The surviving Baby Bells -- Verizon, Bell South and AT&T/SBC -- have disclosed that they may someday charge new fees to digital businesses, sites like Google and Yahoo!, that generate substantial traffic on the Internet. The explicit rationale? These firms are taking up too much bandwidth. But telecom experts tell United Press International's The Web that they are worried that such a "toll road" could take a toll on the future growth of the Internet.

"The mere mention of the words 'toll road' sound like government regulation is right behind," Chris Consorte, president and chief executive officer of Integrated Direct LLC, an interactive online ad agency based in New York, told The Web. "The minute we're talking about a bandwidth fee is the minute entrepreneurs begin to second-think great ideas and developing their businesses."

To be sure, the remaining Bell companies -- all that's left of the legacy of legendary inventor Alexander Graham Bell -- do face a difficult situation, other experts said. Historically, the revenues of these telecom companies have been based on the high value -- and high cost -- of a voice phone call. But that revenue stream is rapidly evaporating, due to the emergence of alternative voice calling channels like mobile phones and Voice over Internet Protocol, where "the cost of moving bits around is already low and going lower," said Bruce Russell, executive professor and MIS concentration coordinator at Northeastern University in Boston.

Simultaneously, the Bells still have a large capital investment in their networks -- an investment that is rapidly depreciating. Thus, there is an implicit need behind the calls for a toll road online by the telecom giants. "They need to find new sources of revenue," Russell told The Web.

The proposal to -- for lack of a better word -- tax major users of the Internet may not be good business policy, moreover, experts said.

"Charging higher rates to large users covers up the fact that these large users mostly communicate small messages to many individuals who have already paid for their Internet connection," said Russell. That raises some business policy questions, including why it should cost more to communicate with a large user than a small user, Russell said.

That could create a chain reaction leading to higher costs of doing business online, experts said.

"Companies like Google and eBay might raise their rates to advertisers and end-users, ostensibly to cover the larger cost, and we will all pay a little more for the things we used to get free, or for a small fee," said Mario Almonte, vice president of the New York-based marketing communications agency Herman Associates. "This sort of thing happens in the real world with roads and bridges all the time. We still have to get where we want to go and have no choice but to dig deeper into our pockets and pay the toll."

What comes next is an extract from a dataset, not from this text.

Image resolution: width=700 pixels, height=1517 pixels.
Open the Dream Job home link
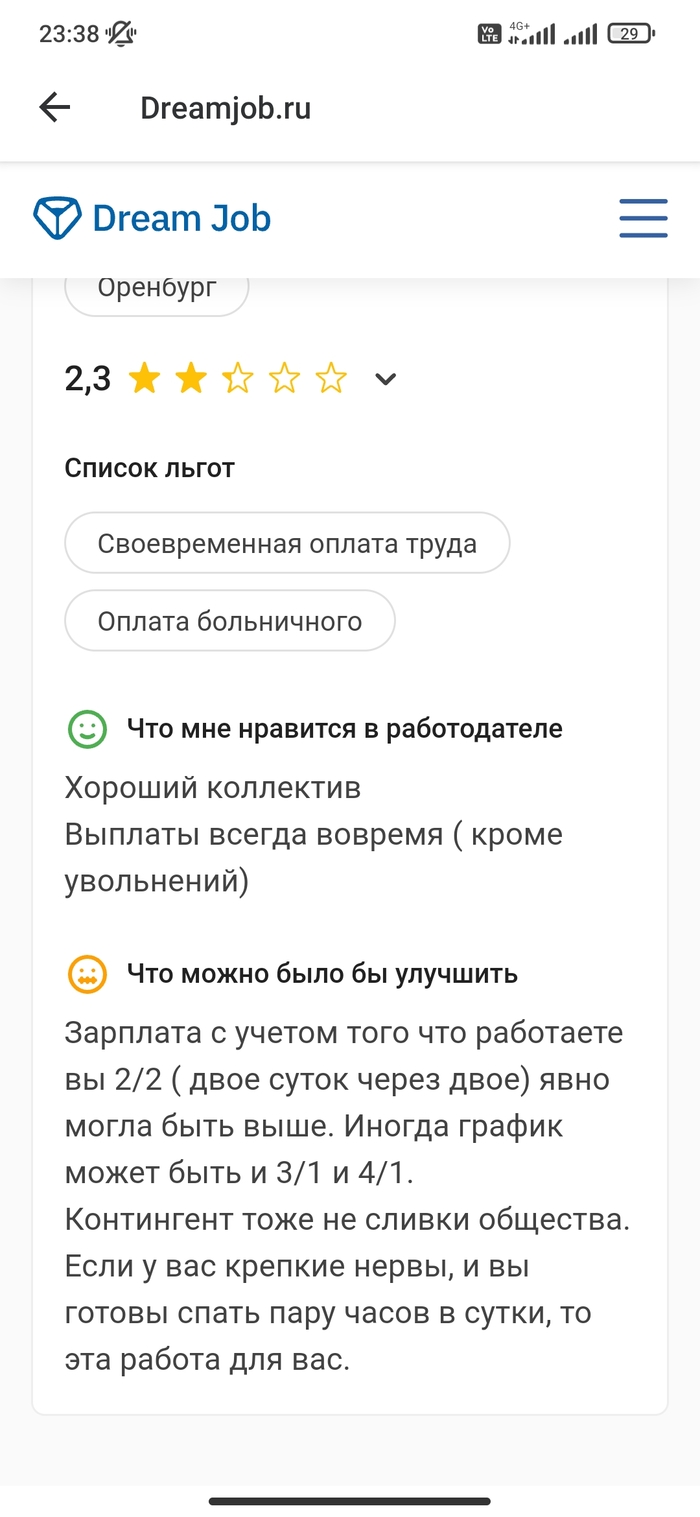click(181, 218)
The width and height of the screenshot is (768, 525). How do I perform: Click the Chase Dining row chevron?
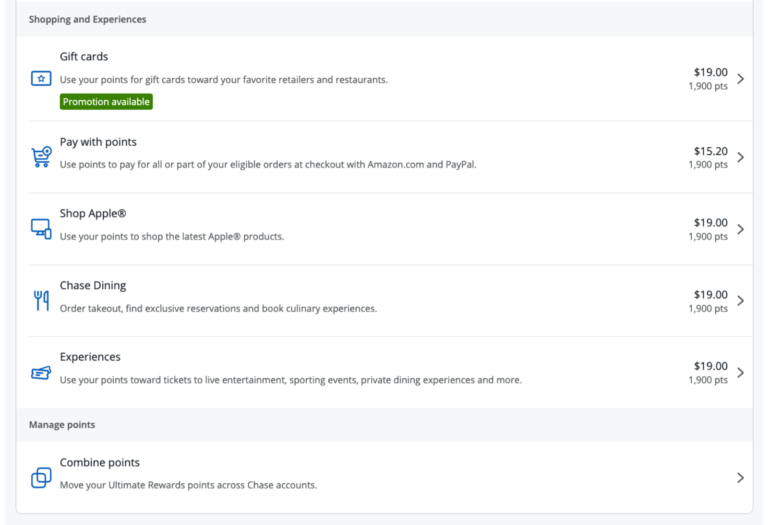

But, another expert, Eran Ziv, president of Allot Communications, based in Israel, tells The Web that service must improve if customers are going to start paying more for Internet usage.

"Service providers must change their business model to better address the network content that is now available," said Ziv. "This, in turn, will create a pricing shift that may actually give Internet users a better, faster Internet experience than exists today. The vision of this is to charge people for what they use, based on applications, content, or overall bandwidth utilization."

That means there will be more call for content and application management in the future, said Ziv.

For consumers, however, there is reason to be optimistic that all these head games by the telecom companies may prove futile. The proposals may fail -- some believe -- because there is another motivating factor, even further hidden from public view, behind the calls for a toll for Internet traffic. Perhaps some want to shut down free Internet telephony.

"Ultimately, I think it will fail," Dave Taylor, producer of the popular business blog "Intuitive Life," (www.intuitive.com/blog), told The Web. "Particularly attempts to block or charge for VoIP usage."

There are technical reasons for this. "Data packets are generic," said Taylor. "If today they're identifiable as VoIP, that's just something that the VoIP companies will learn to mask."

Recently, VoIP Inc. announced that its VoiceOne Communications subsidiary has landed a direct peering relationship with Google for Internet telephony services at multiple locations. The project has been in the planning stages since September 2005, according to a regulatory filing with the Securities and Exchange Commission.

"If the telecommunications carriers try to put up boundaries, the Internet will go around them," Robert Mitchell, national correspondent for trade magazine Computerworld, told The Web. "You can't put the Internet genie back in the bottle."